What is needed. Starting at the line that contains "How do I perform: Open", write out every line through the end of the records exactly as it stands, and leave out all pictures.

____________

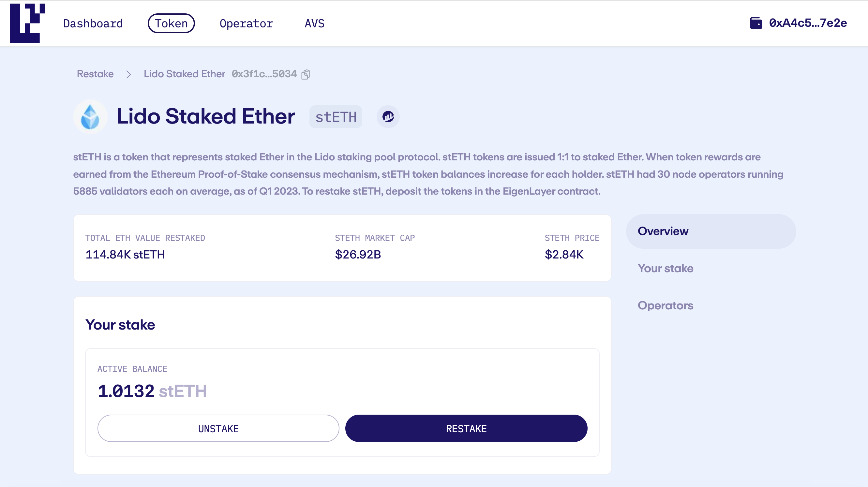Jump to Your stake section

(x=665, y=268)
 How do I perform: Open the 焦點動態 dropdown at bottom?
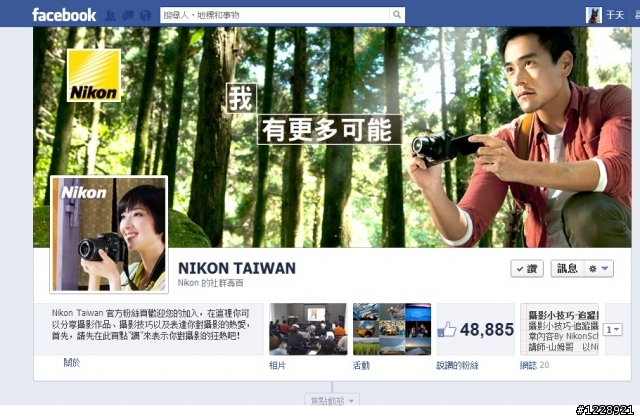(332, 400)
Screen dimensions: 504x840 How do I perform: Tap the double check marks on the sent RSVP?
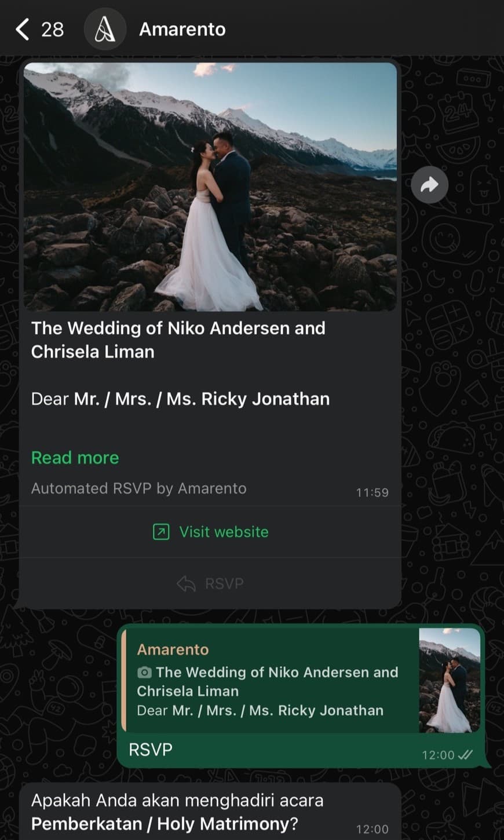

____________

The answer.
 How do I perform: Open the 焦點動態 dropdown at bottom?
(332, 400)
Screen dimensions: 504x840 How do I perform: Tap the double check marks on the sent RSVP?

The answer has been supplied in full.